Career change helps alumna discover her purpose

Mary Jenkins-Williams
Mary Jenkins-Williams

Mary Jenkins-Williams said she would never be a teacher.

After earning a bachelor's in business administration, Jenkins-Williams became one of the first black merchandise managers for a national department store chain. On her first day on the job, an employee quit because she refused to work for an African American. Six years later, Jenkins-Williams decided she needed a change.

"While trying to figure out what I wanted to do next, I decided to try substitute teaching," she said. "I fell in love. I needed to go back to school to become certified. I was married and had little ones at home, so I chose Wayne State because it was affordable, close and diverse."

Jenkins-Williams completed the College of Education's master of arts in teaching program in three years. She was impressed by the faculty, many of whom had a strong influence on her teaching style.

"Jacqueline Tillis was a phenomenal woman. Her class was one of the most challenging courses I had. She taught us how to differentiate lessons according to readiness levels of all students," she said. "Geralyn Stephens was also inspiring. I used what she taught me within the classroom and in my life. I see her as a mentor, role model and friend."

Jenkins-Williams returned to the college to earn an education specialist certificate so she could become a K-12 administrator. The unexpected death of two close family members almost derailed her plans.

"I lost my mom and grandmother within one year of each other," she said. "It was devastating. They were two of the most important women in my life, and their deaths were a shock to my system. I was tempted to stop and finish later, but the support I received from my cohort and professors helped me get through one of the most challenging times of my life."

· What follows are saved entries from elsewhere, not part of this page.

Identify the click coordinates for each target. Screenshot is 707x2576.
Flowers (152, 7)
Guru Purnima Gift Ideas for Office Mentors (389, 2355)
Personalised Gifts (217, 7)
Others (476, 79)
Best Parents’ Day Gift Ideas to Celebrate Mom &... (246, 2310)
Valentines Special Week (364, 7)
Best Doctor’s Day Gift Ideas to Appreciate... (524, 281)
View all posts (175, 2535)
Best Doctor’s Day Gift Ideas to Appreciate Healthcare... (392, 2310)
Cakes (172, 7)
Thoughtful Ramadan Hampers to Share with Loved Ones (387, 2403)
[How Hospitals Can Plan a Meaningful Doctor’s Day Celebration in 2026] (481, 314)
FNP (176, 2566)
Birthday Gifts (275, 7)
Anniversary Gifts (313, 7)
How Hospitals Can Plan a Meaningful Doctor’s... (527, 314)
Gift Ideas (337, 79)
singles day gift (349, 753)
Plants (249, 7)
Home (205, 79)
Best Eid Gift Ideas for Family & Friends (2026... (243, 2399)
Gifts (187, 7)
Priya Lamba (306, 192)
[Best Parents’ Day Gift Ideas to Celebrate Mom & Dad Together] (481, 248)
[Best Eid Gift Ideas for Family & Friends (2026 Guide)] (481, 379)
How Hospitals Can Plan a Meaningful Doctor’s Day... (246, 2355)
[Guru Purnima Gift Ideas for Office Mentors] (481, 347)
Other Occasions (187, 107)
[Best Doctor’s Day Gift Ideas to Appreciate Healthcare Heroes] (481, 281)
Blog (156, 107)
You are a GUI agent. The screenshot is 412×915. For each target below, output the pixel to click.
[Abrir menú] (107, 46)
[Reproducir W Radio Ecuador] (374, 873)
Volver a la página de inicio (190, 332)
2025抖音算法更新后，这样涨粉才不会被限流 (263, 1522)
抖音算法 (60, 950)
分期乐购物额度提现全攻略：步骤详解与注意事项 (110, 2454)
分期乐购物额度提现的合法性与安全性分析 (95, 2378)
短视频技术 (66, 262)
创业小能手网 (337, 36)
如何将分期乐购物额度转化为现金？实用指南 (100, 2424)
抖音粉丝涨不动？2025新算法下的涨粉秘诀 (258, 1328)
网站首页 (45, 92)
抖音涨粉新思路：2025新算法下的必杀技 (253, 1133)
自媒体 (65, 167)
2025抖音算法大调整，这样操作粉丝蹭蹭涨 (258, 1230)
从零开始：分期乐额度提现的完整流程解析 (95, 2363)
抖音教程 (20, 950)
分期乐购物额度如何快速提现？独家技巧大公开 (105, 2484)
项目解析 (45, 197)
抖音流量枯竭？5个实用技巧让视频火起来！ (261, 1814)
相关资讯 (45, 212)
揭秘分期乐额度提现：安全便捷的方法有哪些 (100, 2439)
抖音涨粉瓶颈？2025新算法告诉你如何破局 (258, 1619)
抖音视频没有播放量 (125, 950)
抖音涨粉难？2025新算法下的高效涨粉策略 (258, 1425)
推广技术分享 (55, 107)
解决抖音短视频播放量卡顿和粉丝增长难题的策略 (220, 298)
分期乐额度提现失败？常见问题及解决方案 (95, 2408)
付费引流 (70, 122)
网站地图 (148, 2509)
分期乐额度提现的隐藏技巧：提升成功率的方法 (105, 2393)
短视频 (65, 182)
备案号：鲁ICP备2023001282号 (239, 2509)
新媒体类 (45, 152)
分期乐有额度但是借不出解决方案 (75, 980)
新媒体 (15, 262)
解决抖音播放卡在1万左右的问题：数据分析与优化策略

Although she was qualified to be an administrator, Jenkins-Williams continued teaching because she loved being in the classroom. She taught social studies for 20 years at Detroit schools, including Taft Middle School and Southwestern, Cass Technical, Cody, and University Prep Science and Math high schools. Another role model and mentor, Gabriella Gui - a founding member of University Prep and a former president of the Wayne State University Alumni Association - convinced her to help train new educators.

"Having that administrative certification from Wayne State gave me the opportunity to advance my career," she said. "I became an instructional coach and supported more than 30 teachers."

Next, Jenkins-Williams served as director of professional development and teacher training for the Education Achievement Authority, where she collected and analyzed data to provide professional development and researched best practices. Because she missed working directly with students, she started her own company, Jenkins-Williams Institute for Change, LLC. She was trained by the state of Michigan to provide multitiered systems of support, including positive behavior interventions and support, in five schools.

"I supported teachers in building relationships with students so they could address behavioral issues and assist students with their social and emotional needs. Many students are dealing with traumatic experiences, and we must support them before we can teach them," she said. "It is important to know content and how to apply theory, but it is equally important to build relationships with students. When you have those relationships, you can teach students anything."

Missing direct student interaction, Jenkins-Williams - who earned her doctorate in education a few years ago - recently accepted a position as assistant principal at Franklin Middle School, part of the Wayne-Westland Community School District.

A Detroit native and Pershing High School alumna, Jenkins-Williams believes it is important to give back. She became a member of the Wayne State University Alumni Association board last year. She also serves on the board of the university's Organization of Black Alumni.

"I joined both boards because I am a product of Wayne State," she said. "The university has made a difference in not only my life but also in the lives of my family. I am a first-generation college student. By setting that example and being a role model, I let my family see what is possible with hard work and determination. Four of my five sisters, my three children, and most of my 19 nieces and nephews have gone to college. Now, it is important for me to share with others what Wayne State has done for me. I hope to continue being an inspiration to others."

Jenkins-Williams encouraged her family and friends to attend Wayne State. Her son, Malcolm, is a senior majoring in kinesiology in the College of Education and a member of the football team. One of her sisters is an alumna, and one of her closest friends is a doctoral student.

"Everything I have experienced at Wayne - including being able to support my son on the football team - has been great. I love the transformation the university is going through right now. I support what the president, provost, and Office of Diversity and Inclusion are doing," she said. "Wayne State is a premier university where students receive a quality education. I wear my Wayne State pin with pride, and I have a bumper sticker on my car. I tell people how proud I am of everything the university has done and how it is changing lives. You don't have to go far away to have a great educational experience - you can do it right here in Detroit."

These days, the woman who said she'd never be a teacher is encouraging others - particularly young people from underrepresented groups - to become educators. If she had to do it all again, Jenkins-Williams would not change a thing.

"This is it for me," she said. "Educating, inspiring and motivating students to finish high school and helping teachers have the same kind of fulfillment I have had has been my life's mission."